FIG. 3 is a plan view of the rectangular self-drilling and slotting fastener nut 10 composed of a thin metal stamping. Fastener nut 10 also has a threaded center hole 11 and retaining holes 12A and 12B straddling the center hole 10 along the centerline of the long side of the nut 10. Holes 12A and 12B are separated by the distance D that is equal to the width of the short side of the nut 10. There is an elongated section 13 extending from one side of the nut 10. This elongated section 13 has a width that is slightly larger than the diameter of the screw that mates with threaded hole 11. Elongated section 13 has a drilling point 15 at its end and a serrated side 16. This elongated section 13 is crimped at its base 17 with the fastener nut 10 and has a retaining hole 14 in it.

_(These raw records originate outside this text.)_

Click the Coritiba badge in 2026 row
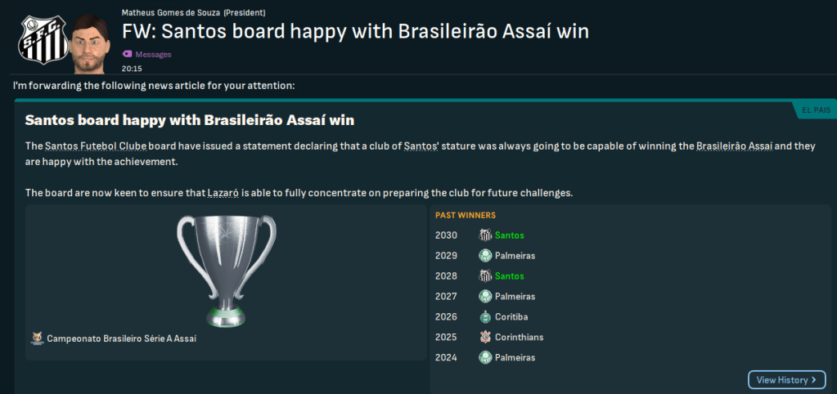This screenshot has height=394, width=837. coord(486,317)
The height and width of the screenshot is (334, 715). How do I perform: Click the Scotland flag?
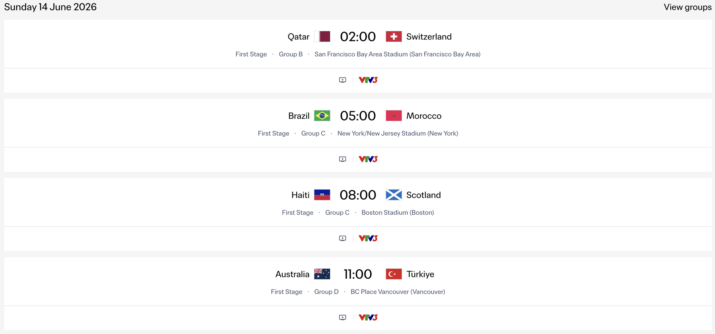click(x=394, y=195)
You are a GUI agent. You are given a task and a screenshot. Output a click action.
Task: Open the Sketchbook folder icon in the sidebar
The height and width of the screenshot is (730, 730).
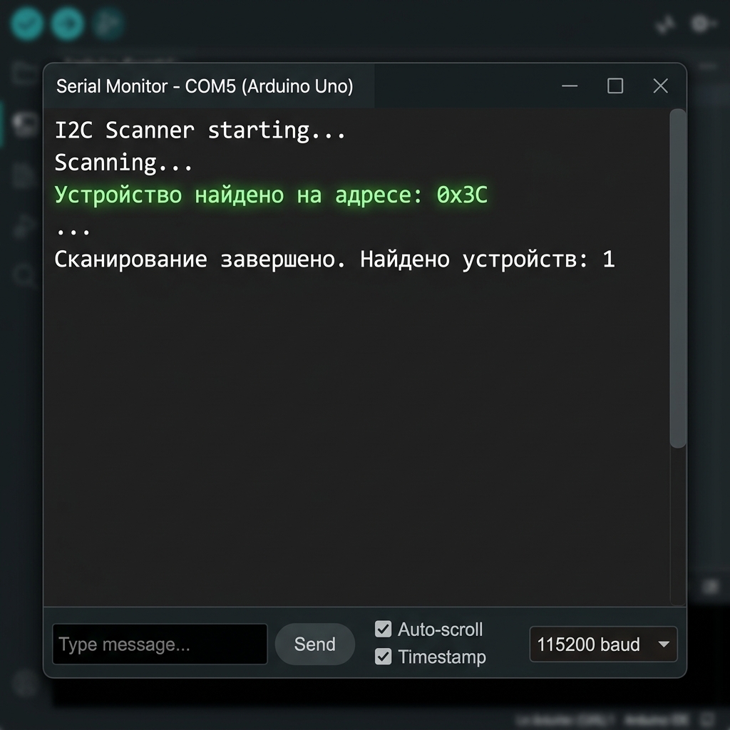pos(21,71)
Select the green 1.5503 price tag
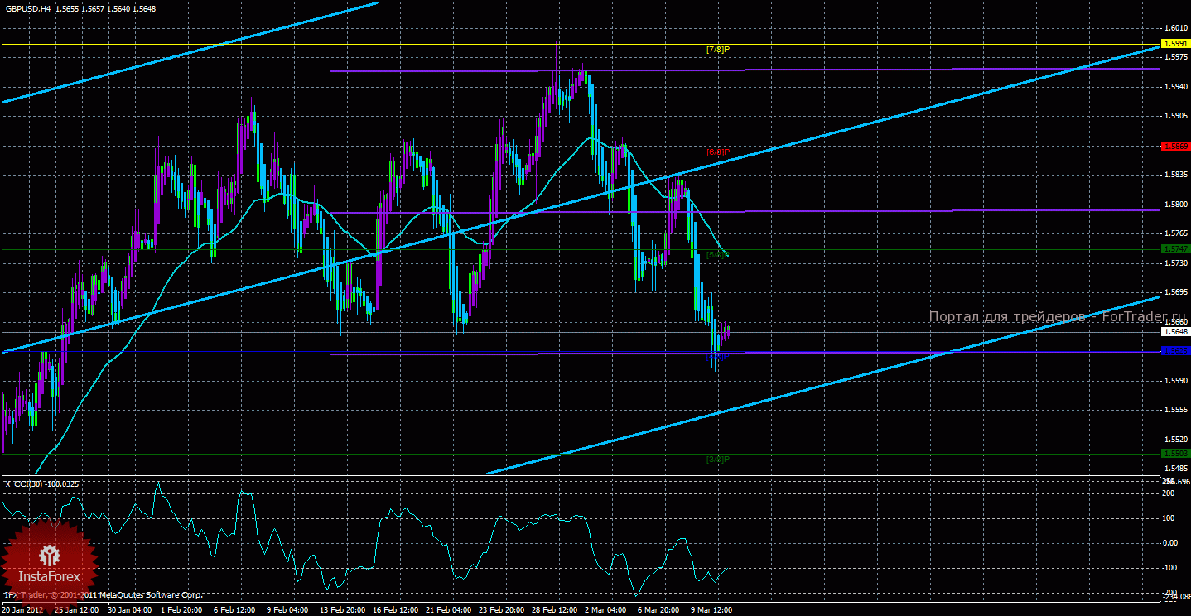The image size is (1191, 616). click(1175, 454)
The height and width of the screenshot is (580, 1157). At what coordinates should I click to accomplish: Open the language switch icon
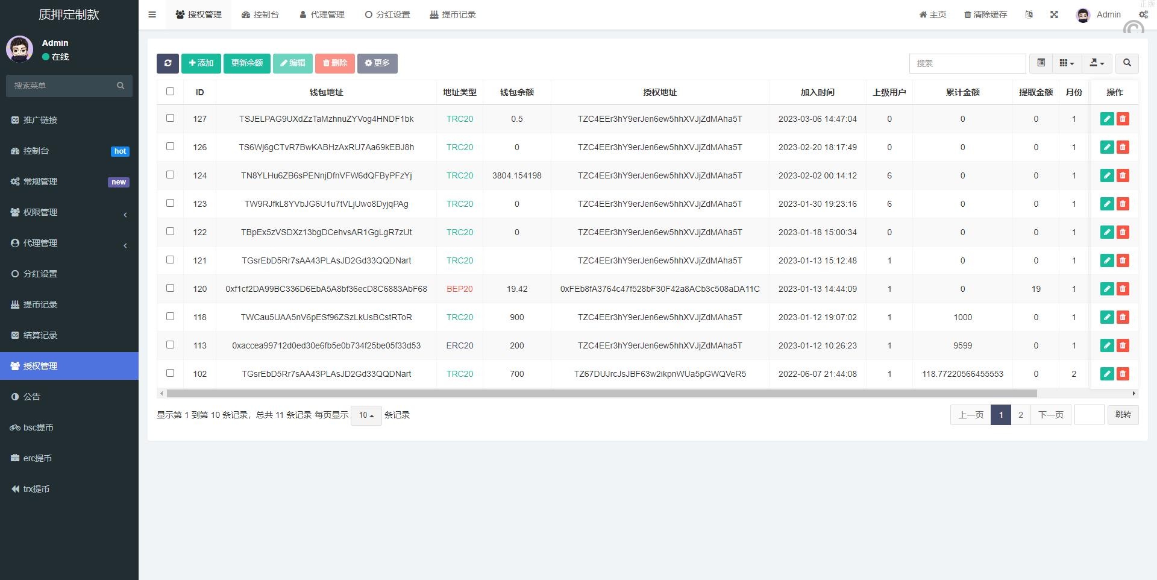tap(1029, 14)
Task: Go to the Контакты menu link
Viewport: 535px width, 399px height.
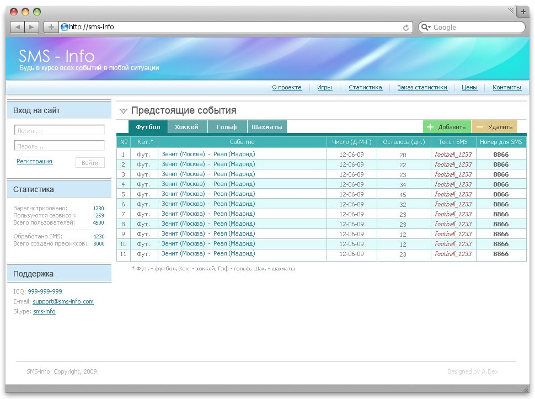Action: point(506,87)
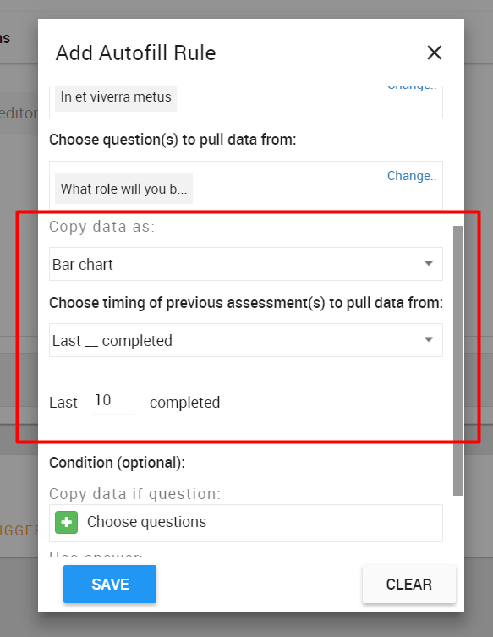Select the In et viverra metus chip

(x=116, y=97)
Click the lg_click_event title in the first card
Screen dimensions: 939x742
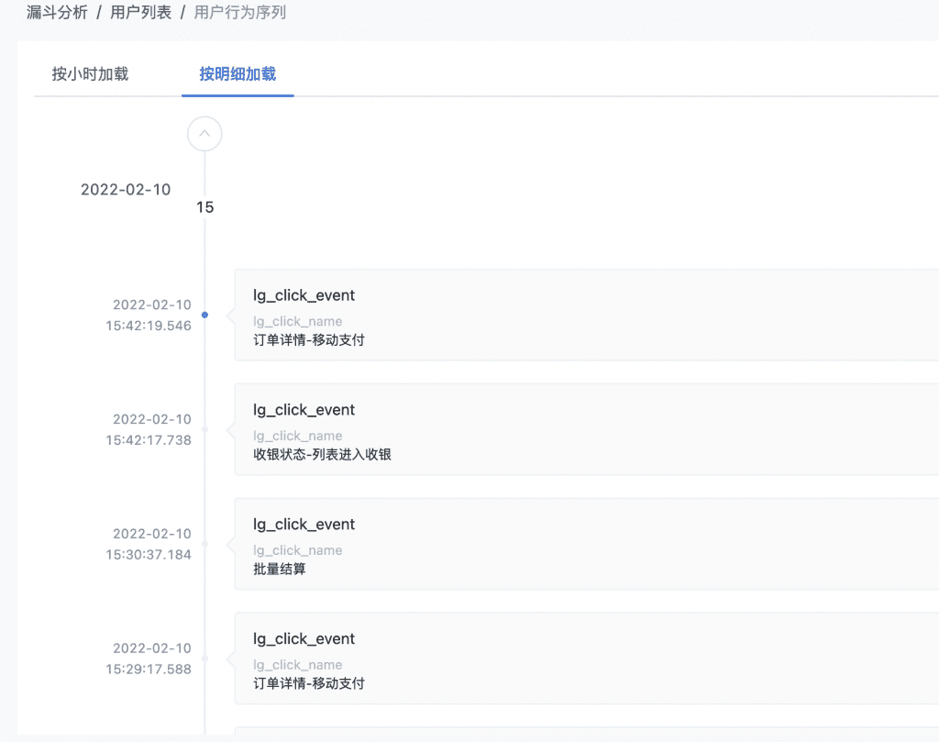click(x=305, y=294)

The elongated side is long enough to penetrate the thickness of the wall 1 so that its serrated side 16 extends beyond the inner face 4 of the wall and acts like a saw for making clean slots in the wall. Retaining wire 20 is shown through retaining hole 12B. After the hole has been made in the wall 1 the drilling section 13 is removed and wire 20 is placed through retaining hole 14 in it. The wire 20 is then placed through retaining hole 12A to form the final assemblage shown on FIGS. 5 & 6 and it is now ready to be inserted through the wall.
FIG. 4 is a plan view of the slotted hole 50 produced by manually using the fastener nut 10 as a drill and a saw to form it. Turning the pointed end 16 of fastener nut 10 into a gypsum wall 1 drills the clean circular hole 52 through the wall 1. After hole 52 is through the wall the serrated side 16 of the fastener nut 10 is used to make slots 51A &51B on each side of the center hole 52. These slots are made so they are slightly longer than the short side of fastener nut 10.
FIG. 5 is a plan view from the inside of wall 1 showing the slotted hole 50 being covered by rectangular self-drilling and slotting fastener nut 10 with the elongated section 13 removed at location 17A and being held against the inside face of the wall 1. The broken off elongated section 13 is removed by bending it at the crimp 17 and forming 17B on the fastener nut 10 and 17A on the elongated section 13. The fastener nut 10 is then threaded with the retaining wire 20 so that the wire ends are on the back side of nut 10 through retaining holes 12A and 12B, and broken off section 13 is on the wire 20 in the front of the nut 10. The fastener nut 10 is then aligned with the narrow side into slotted hole 50. This has the wire 20 and its ends lined up with the center hole 52 so they do not damage the wall during the insertion. The fastener nut 10 is manually pushed through the slotted hole 50 made in the wall 1. The retaining wire 20 and elongated section 13 keep the fastener nut 10 from falling. Pulling on the retaining wire 20 positions the fastener nut 10 so that the threaded hole 11 is in line with hole 52 and the nut has been rotated 90 degrees to completely cover the hole in the wall. Removed wall section 30 shows how the retaining wire 20 is through retaining hole 14 and holds the broken off elongated section 13 on the front face of the wall.
FIG. 6 is section A-A from FIG. 5. It shows the rectangular fastener nut 10 with retaining wire 21B through hole 12A against wall 1. The retaining wire 20 then goes through wall slot 51A to the front face off wall 1 and through retaining hole 14 in broken off section 13 that has broken crimp at 17B. Screw 41 is positioned through object 40 and ready to be inserted into fastener nut 10.
Additional modifications and improvements of the present invention may also be apparent to those of ordinary skill in the art. Thus, the particular combination of parts described and illustrated herein is intended to represent only a certain embodiment of the present invention, and is not intended to serve as limitations of alternative devices within the spirit and scope of the invention. Any changes in the size or orientation of various components is one such example.